As for school officials, several people have told me that they have had their children out of school, and that the schools, even though they had not formally approved this, were willing to let it go on, as long as nobody complained. But as soon as some nosy neighbor reported to the schools that such-and-such children were not in school, the schools had to make a big show of disapproval, start talking about law, courts, etc. What the officials are afraid of is that someone will say publicly, How come you let those people get away with not sending their kids to school?
What we need (among other things) is an answer for the schools to give to the nosy neighbors. Maybe if the schools can say, That child is enrolled in a private school and we have nothing to say about him, it would solve their problem, and so, our problem.
ON RELIGIOUS BELIEF
A Canadian parent, writing about the Sessions case (GWS#7), discussed the part of the ruling that said that parents’ claims to constitutional protection on religious grounds of the right to teach at home must be rooted in religious belief. The court did not say what it would or would not consider religious belief. About this, the parent went on to say:
I see religion’ as a concept that can be manipulated for unschoolers’ benefit just as can the concepts of school,’ teach,’ educate,’ etc. As you pointed out, unschoolers should say, Yes, our child goes to school,’ and Yes, I am teaching my kids,’ even if the method of teaching is simply allowing them to learn. …
For religious belief,’ what just about anybody could feel comfortable with is… the feeling that one’s children are divine beings to be protected and nurtured to best of the parents’ ability. …I’d say something like this: I believe that my children are Divine Beings and that it is my Divine Responsibility to educate my children according to God’s Plan.’ ….The trick is that God and religion’ can mean whatever one wants them to. God’ doesn’t have to be Judaeo-Christian; it can be Universal Energy, or Nature, or simply Love. …
I replied that this isn’t what I meant at all. Such a statement might work in Canada (though I doubt it), but not in the U.S. What the framers of the Constitution wished to prevent, and what the Constitution itself forbade, has happened anyway. Judaeo-Christianity has to all intents and purposes become the official, state religion of the U.S. When the Constitution was amended to put the words under God into the Pledge of Allegiance, it was not just any God, anyone’s personal definition of God, that people had in mind. It was the God of Christians and Jews.

What the task requires: In the passage on unschooling and religious belief, what did the court in the Sessions case leave unsaid?

Given records:
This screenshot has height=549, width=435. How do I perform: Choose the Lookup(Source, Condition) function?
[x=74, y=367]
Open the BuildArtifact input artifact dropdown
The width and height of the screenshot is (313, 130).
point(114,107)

Written solution: It did not say what it would or would not consider religious belief.